July 8, 2013 at 7:58 AMMichele Mottini

I had a log file containing sequences of operations descriptions like this:

/*
  DBLoadSchema
  2013-06-21T15:01:46.222-04:00
  . . .

and I needed to extract just the name (‘DBLoadSchema’) and date-time of each operation, plus their line number within the log file.

The ‘standard’ way would be to use a loop processing all the lines one by one, using some variables to keep track of the current state: ‘found /*’, ‘found operation name XXX’ etc. – a state machine.

The scripting language I use now is mostly F# – but using mutable variables to keep track of the state like that feels ‘wrong’ in a functional language like F# – a solution without mutable variables would be preferable.

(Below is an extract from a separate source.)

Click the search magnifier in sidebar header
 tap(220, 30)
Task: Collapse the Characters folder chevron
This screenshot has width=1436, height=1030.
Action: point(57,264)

Half-remembering something I read in a blog (or maybe was a book?) I came up with using separate functions – each representing a state of the state machine – that simply call each other to transition between states:

let rec processStart (log: StreamReader) lineNumber =
  if log.EndOfStream then
    Seq.empty
  else
    let line = log.ReadLine()
    let lineNumber = lineNumber + 1
    if line="/*" then 
      processStartComment log lineNumber
    else 
      processStart log lineNumber
and processStartComment (log: StreamReader) lineNumber =
  if log.EndOfStream then
    Seq.empty
  else
    let line = log.ReadLine()
    let lineNumber = lineNumber + 1
    processProc (line.Trim()) log lineNumber
and processProc procName (log: StreamReader) lineNumber =
  if log.EndOfStream then
    Seq.empty
  else
    let line = log.ReadLine()
    let lineNumber = lineNumber + 1
    let dateTimeString = line.Trim()
    let (ok, dateTime) = DateTime.TryParse(dateTimeString)
    seq {
      if ok then
        yield (lineNumber, procName, dateTime)
      yield! processStart log lineNumber
    }

The source stream and the current line number are passed as a parameter to each function, and the state variables are parameters as well – in this case just the name of the operation, that is passed from ‘processStartComment’ to ‘processProc’. The functions return the result as a sequence of triplets line number, operation name, operation date-time. To process a log file simply open it and call ‘processStart’:

let filterLog (path: string) =
  use log = new StreamReader(path)
  processStart log 1

All in all this ‘functional’ way requires a little bit to get used to – coming from a procedural background – but looks much simpler to use, especially if the state machine gets more complex. The use of sequences is nice as well: once you have a sequence of the parsed values it is easy to create pipelines to do further processing.